About this task: Your task is to give the number of lines below that contain "previous". Give no other text.
--- Supplied records Enclosed Below ---
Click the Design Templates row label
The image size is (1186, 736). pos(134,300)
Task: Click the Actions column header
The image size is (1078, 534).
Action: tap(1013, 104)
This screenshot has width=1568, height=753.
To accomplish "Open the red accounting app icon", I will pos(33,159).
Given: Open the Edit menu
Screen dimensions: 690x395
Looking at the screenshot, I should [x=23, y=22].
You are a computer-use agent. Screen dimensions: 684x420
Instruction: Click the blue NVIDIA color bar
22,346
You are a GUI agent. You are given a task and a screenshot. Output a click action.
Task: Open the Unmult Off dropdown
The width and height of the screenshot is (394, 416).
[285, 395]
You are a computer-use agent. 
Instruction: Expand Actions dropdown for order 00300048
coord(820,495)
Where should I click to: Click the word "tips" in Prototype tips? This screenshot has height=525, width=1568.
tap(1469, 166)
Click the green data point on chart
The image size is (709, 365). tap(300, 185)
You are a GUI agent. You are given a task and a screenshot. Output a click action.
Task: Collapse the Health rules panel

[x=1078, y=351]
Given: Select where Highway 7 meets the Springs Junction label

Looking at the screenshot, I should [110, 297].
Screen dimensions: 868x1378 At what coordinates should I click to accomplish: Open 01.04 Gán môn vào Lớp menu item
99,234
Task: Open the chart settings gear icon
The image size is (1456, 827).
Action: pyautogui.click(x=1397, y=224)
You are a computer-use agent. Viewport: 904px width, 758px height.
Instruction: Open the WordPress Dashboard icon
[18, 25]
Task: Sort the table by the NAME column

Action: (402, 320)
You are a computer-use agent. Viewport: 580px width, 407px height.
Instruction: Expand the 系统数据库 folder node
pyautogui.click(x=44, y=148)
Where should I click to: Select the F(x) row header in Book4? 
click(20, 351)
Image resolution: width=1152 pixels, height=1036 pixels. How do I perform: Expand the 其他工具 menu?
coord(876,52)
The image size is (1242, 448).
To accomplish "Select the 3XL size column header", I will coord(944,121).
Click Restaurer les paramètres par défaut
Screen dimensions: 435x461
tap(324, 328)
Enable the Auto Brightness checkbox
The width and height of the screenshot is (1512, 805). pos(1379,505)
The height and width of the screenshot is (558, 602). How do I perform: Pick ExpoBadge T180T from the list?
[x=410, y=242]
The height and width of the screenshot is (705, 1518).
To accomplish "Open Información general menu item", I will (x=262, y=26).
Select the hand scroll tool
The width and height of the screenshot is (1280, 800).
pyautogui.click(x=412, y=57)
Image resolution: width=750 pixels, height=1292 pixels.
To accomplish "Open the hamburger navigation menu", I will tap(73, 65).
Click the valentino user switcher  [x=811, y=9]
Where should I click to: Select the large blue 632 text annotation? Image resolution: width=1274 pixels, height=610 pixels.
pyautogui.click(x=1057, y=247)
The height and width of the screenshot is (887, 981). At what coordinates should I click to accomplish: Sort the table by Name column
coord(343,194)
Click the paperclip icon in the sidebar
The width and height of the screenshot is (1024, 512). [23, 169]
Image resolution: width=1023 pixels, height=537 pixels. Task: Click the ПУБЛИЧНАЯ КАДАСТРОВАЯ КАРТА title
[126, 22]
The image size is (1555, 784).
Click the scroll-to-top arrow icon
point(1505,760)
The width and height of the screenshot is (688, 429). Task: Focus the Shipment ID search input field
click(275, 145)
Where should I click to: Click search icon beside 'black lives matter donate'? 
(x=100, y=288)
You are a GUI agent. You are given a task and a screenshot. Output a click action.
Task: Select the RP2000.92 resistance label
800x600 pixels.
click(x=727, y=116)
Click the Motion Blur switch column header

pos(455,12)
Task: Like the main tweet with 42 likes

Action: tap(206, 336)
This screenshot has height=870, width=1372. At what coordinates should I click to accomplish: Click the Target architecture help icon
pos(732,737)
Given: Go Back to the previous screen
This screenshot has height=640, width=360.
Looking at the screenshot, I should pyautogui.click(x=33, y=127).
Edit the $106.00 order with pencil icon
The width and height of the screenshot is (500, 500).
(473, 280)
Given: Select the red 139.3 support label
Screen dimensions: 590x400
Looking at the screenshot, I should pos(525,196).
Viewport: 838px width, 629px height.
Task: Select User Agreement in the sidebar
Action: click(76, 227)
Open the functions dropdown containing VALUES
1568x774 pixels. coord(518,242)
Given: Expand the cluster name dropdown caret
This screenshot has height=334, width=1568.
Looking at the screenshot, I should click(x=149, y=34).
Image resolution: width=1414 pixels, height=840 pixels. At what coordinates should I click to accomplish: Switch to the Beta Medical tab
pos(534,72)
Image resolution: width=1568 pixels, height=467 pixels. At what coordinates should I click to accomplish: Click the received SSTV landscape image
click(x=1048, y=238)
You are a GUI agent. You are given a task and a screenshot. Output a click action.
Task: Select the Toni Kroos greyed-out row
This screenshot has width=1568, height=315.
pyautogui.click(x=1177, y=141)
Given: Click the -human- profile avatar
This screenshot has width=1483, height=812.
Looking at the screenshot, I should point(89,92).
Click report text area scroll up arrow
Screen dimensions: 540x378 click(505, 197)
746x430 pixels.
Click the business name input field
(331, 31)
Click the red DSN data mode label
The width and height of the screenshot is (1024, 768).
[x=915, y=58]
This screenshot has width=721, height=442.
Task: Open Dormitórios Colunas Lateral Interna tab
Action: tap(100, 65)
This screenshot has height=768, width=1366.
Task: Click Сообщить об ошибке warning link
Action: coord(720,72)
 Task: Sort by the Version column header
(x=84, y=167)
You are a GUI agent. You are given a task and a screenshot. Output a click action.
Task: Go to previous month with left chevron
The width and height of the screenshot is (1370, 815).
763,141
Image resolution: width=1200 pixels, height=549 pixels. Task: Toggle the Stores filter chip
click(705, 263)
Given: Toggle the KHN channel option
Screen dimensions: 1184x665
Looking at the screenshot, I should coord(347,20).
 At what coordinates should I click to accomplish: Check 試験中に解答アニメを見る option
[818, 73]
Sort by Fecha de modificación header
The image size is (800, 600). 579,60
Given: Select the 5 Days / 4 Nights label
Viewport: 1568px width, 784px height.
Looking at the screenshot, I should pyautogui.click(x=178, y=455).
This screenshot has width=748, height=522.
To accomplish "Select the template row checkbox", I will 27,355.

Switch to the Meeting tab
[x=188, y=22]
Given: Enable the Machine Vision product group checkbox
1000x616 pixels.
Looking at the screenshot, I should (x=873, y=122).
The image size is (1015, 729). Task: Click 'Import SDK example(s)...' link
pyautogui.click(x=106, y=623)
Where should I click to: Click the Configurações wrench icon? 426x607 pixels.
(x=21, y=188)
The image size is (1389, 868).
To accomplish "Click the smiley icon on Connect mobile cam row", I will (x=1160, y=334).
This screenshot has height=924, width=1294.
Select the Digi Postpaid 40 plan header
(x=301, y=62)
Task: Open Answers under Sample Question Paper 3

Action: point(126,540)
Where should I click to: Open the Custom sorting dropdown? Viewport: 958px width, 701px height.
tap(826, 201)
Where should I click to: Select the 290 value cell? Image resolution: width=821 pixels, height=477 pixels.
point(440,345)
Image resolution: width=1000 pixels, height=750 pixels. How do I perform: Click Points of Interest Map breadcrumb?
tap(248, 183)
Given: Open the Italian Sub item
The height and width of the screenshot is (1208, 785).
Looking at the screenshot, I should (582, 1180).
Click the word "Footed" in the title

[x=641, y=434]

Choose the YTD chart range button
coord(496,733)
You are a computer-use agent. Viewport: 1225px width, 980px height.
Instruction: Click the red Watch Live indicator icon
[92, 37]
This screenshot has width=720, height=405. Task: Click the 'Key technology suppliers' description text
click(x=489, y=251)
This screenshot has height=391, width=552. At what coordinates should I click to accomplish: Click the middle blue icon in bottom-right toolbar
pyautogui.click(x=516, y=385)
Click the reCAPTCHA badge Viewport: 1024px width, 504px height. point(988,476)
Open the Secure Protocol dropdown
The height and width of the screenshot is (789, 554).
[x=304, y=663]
--- End of Enclosed Supplied records ---
Task response: 2